Dalla più diffusa birra analcolica, al vino dealcolizzato, alle alternative
che imitano gin e whiskey: il mercato mondiale è in evoluzione. Trapela che negli ultimi anni è aumentata in molti Paesi del mondo l’offerta di bevande senza alcol o con ridotto tenore alcolico, vendute e pubblicizzate come in grado di replicare l’esperienza di consumo di birra, vino e superalcolici, per chi non può o non vuole bere la versione alcolica «classica». Il mercato delle birre analcoliche o a bassa gradazione – va riconosciuto – è già piuttosto consolidato nella maggior parte degli Stati Ue, ma quello degli altri prodotti «low/no alcohol» è solo agli inizi del suo sviluppo. Un mercato abbastanza consistente, tanto che Areté ha stimato per l’Ue in circa 2,5 miliardi di litri e 7,5 miliardi di euro, in gran parte coperto dalla birra.
La parte «vino» si attesta a 322 milioni di euro e quella degli alcoli – distillati e liquori senza alcol – a circa 168 milioni di euro. Tra i paesi Ue che trainano il mercato vi sono Francia, Spagna, Germania e Belgio (in totale, 84% del mercato Ue per i superalcolici e 91% del mercato Ue dei vini aromatizzati «low/no»), mentre fuori dall’Ue mercati vivaci sono soprattutto quello australiano e quello Usa, con un valore stimato rispettivamente di circa due miliardi e un miliardo di euro ciascuno.
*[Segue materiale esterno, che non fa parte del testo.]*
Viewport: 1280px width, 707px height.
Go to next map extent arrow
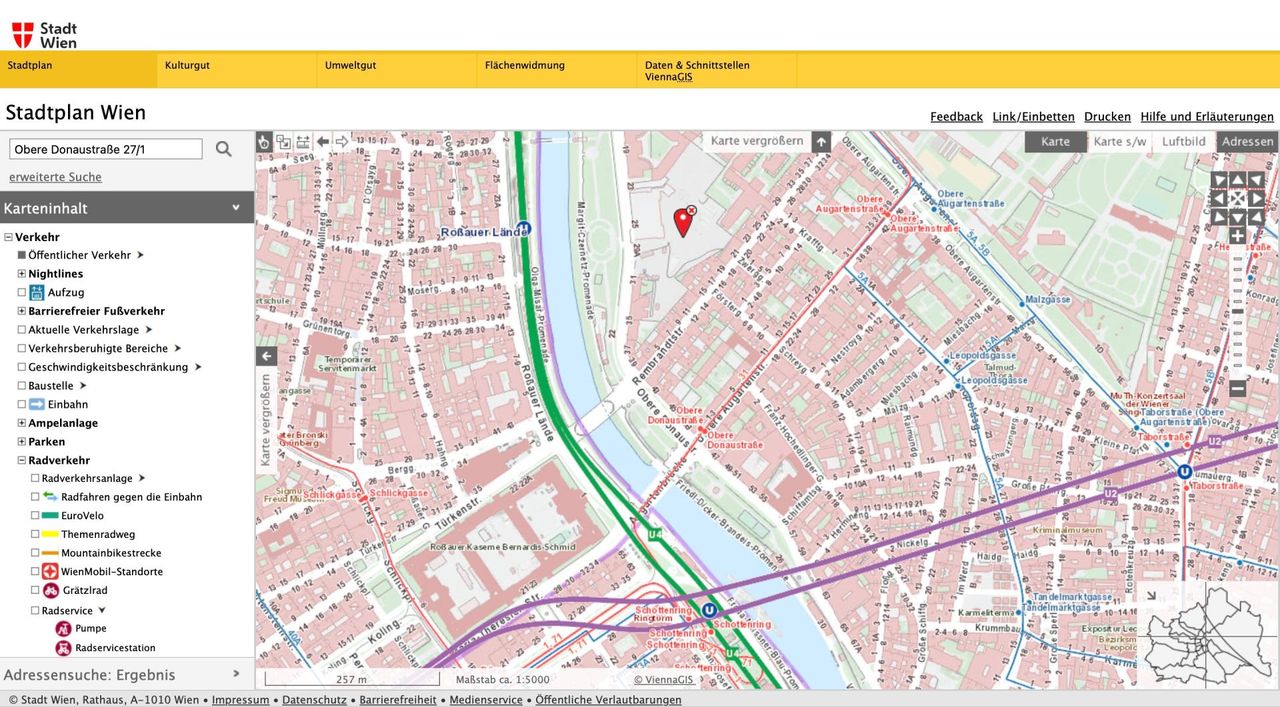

Se la birra è di gran lunga il prodotto più venduto, in alcuni paesi sta avanzando anche il consumo di vini dealcolizzati e versioni a gradazione ridotta dei distillati più diffusi. Ciò è vero, ad esempio, in Francia – dove il vino a basso tenore di alcol ha raggiunto nel 2021 un valore di mercato stimato a 166 milioni di euro- e nel Regno Unito, primo mercato per le alternative «low/no alcohol» ai superalcolici, con vendite per 98 milioni di euro. In valore assoluto questo segmento rappresenta ancora una nicchia di mercato, in genere
contribuendo a meno dell’1% del rispettivo mercato di riferimento ma è notevole la crescita rilevata negli ultimi anni per questa tipologia di prodotti (+18% CAGR a valore 2019-2021 per distillati e liquori «low/no»), in un quadro di generale stabilizzazione o riduzione dei consumi di bevande alcoliche. In Italia il mercato delle alternative ««low/no alcohol» sta muovendo i primi passi e pare
meno sviluppato rispetto ad altri Paesi, in cui è già piuttosto comune trovare vini dealcolizzati o alternative analcoliche al gin tra gli scaffali dei supermercati.
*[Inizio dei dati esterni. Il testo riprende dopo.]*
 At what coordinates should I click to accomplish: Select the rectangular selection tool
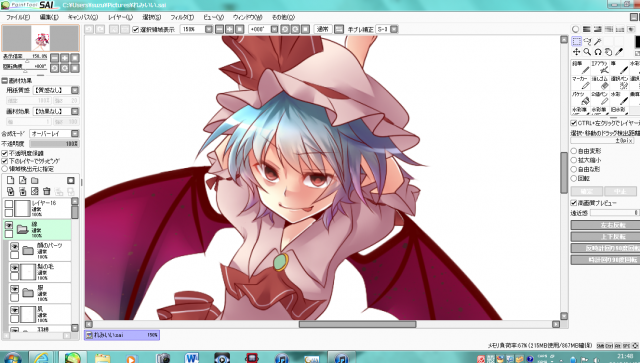coord(576,41)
Lo studio Areté stima in circa 8 milioni di euro il mercato italiano delle bevande «low/no» alternative ai superalcolici nel 2021 (lo 0,1% del totale della categoria), a fronte dei 78 milioni di euro del mercato
francese. Cifre ancora più ridotte per i vini aromatizzati, rappresentati principalmente dalle alternative al Vermouth, con vendite stimate in meno di un milione di euro.
Se la cava un pò meglio il vino (parzialmente) dealcolizzato, con un
mercato nazionale stimato di circa 30 milioni di euro, nettamente in
rincorsa rispetto a Francia (166 milioni) e Germania (69 milioni). I dati
Euromonitor International analizzati da Areté per lo studio fanno però intravedere previsioni di forte crescita nei prossimi anni (+23% di tasso di crescita medio annuo 2021-2026 per i superalcolici «low/no»), in linea con le aspettative di molti operatori, che vedono in questo mercato un grande potenziale per raggiungere nuove categorie di consumatori (si pensi ad esempio a chi non beve alcolici per motivi religiosi) ed allinearsi a trend di consumo ormai consolidati (quali la preferenza per prodotti più salutari).
Spazio nello studio anche all’esperienza e alle aspettative dei consumatori, raccolte grazie ad una indagine ad hoc effettuata
su oltre 5.500 rispondenti in 15 paesi Ue. Mentre la birra analcolica
o a bassa gradazione è ormai familiare alla maggior parte dei
consumatori, nei confronti delle versioni «low/no alcohol» di altri
alcolici quali il vino o i distillati, lo scetticismo era prevalente fino a
poco tempo fa, anche a causa della bassa qualità percepita di queste
bevande. Questa iniziale diffidenza pare però aver stimolato gli
investimenti da parte dei produttori verso un miglioramento della
qualità organolettica tramite lo sviluppo di nuove tecniche produttive dirette ad aumentare la somiglianza di queste bevande alle controparti alcoliche.
Di conseguenza, il 59% dei consumatori dell’UE dichiara attualmente
un atteggiamento generalmente positivo, di curiosità, nei confronti di
queste bevande in quasi tutti i principali mercati europei, mentre solo il 6% ha riferito una reazione negativa. Insieme ai benefici per la salute (ai primi posti per il 31% dei rispondenti), la qualità del prodotto è considerato l’aspetto più importante, nonché il principale obiettivo degli investimenti e della ricerca dei produttori.